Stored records
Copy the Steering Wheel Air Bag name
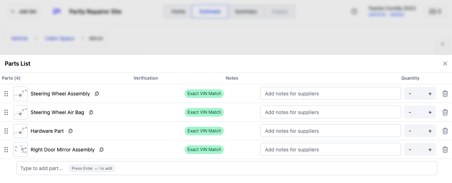The width and height of the screenshot is (452, 183). (x=91, y=112)
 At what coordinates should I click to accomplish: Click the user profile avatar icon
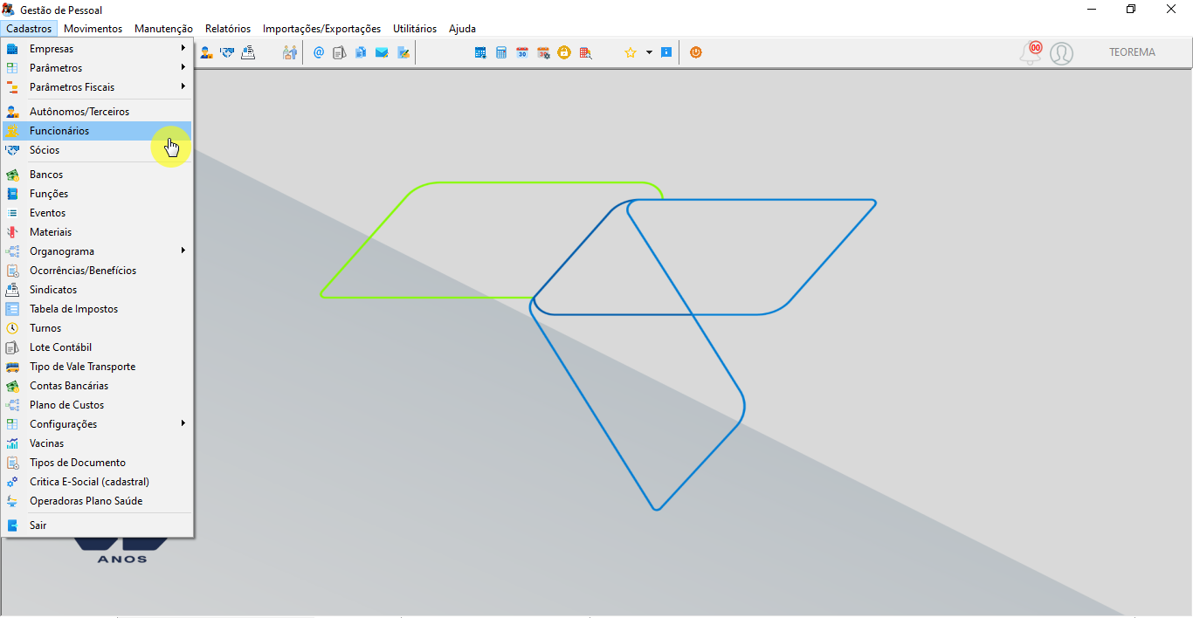click(1061, 53)
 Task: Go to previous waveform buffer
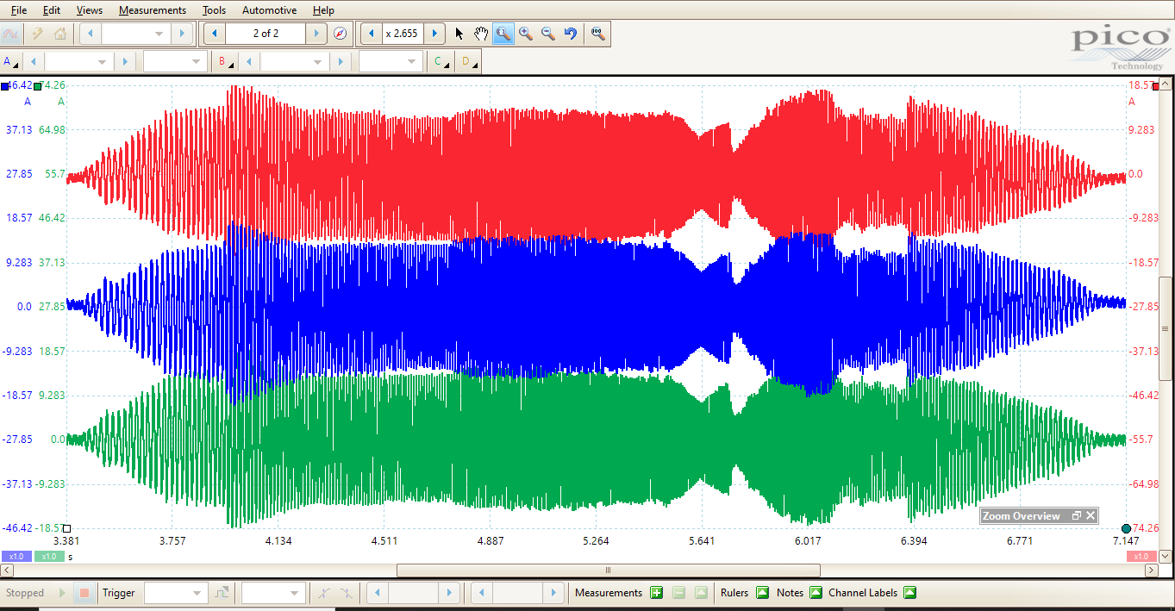215,34
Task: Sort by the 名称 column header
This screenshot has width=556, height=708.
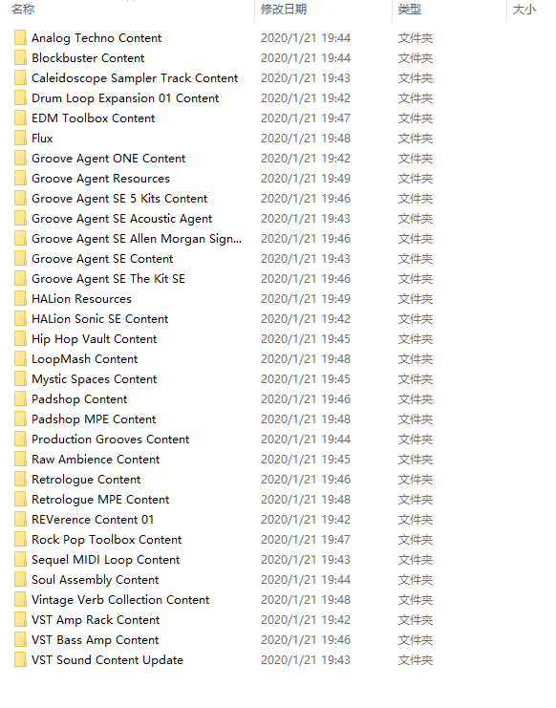Action: [23, 9]
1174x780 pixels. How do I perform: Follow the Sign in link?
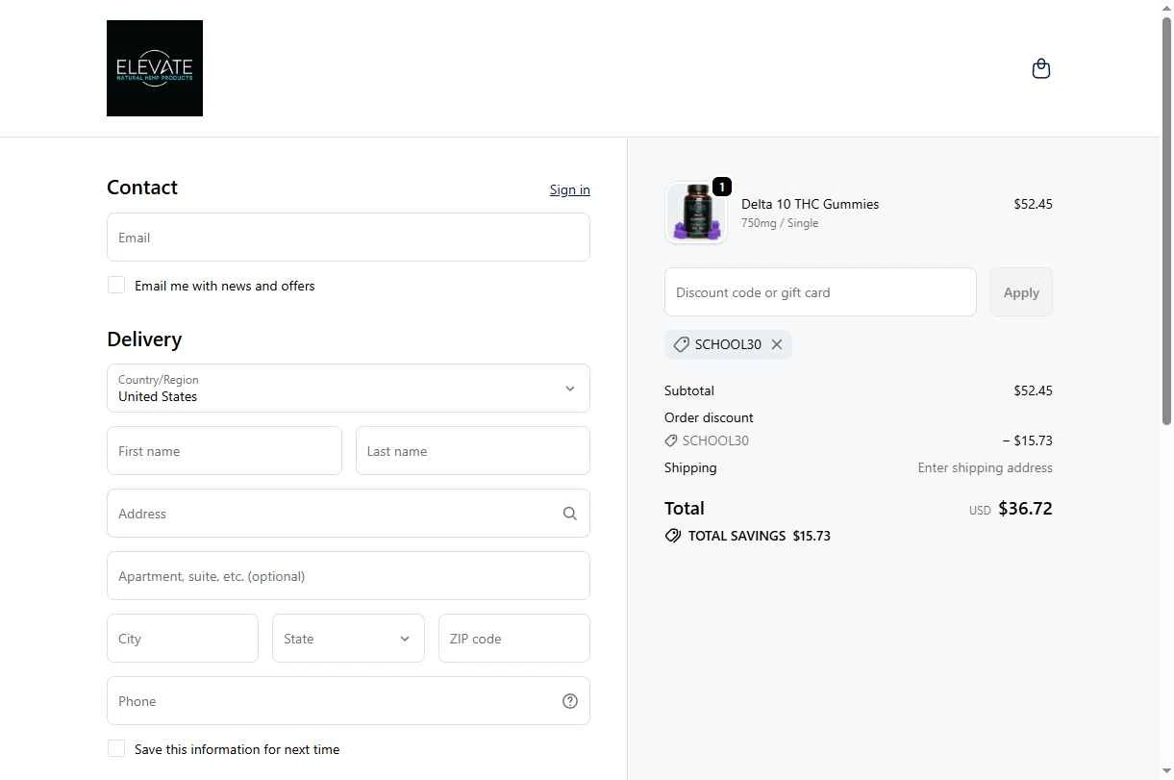(x=569, y=189)
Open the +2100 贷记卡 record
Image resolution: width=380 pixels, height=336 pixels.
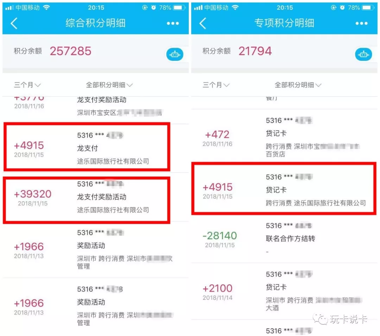coord(284,291)
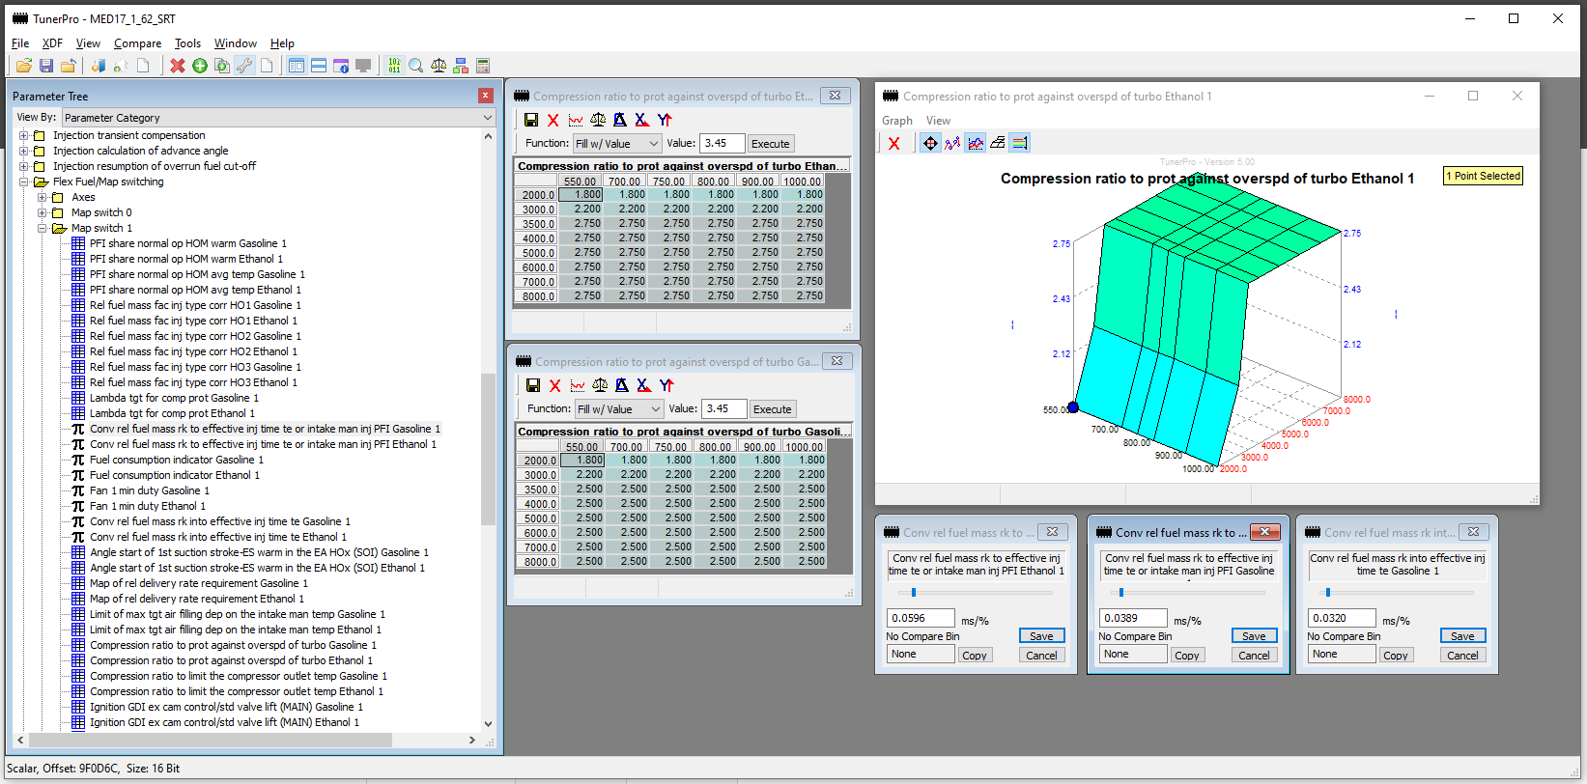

> _WHAT IS NEEDED_
The answer must be the lines above from the line that contains "This screenshot has width=556, height=708." to the final line of the data, word for word, with no pictures.

> _OUTPUT OF THE TASK_
This screenshot has width=556, height=708.
Action: [23, 9]
1174x780 pixels. How do I perform: Follow the Sign in link?
(x=569, y=189)
Open the +2100 贷记卡 record
Image resolution: width=380 pixels, height=336 pixels.
coord(284,291)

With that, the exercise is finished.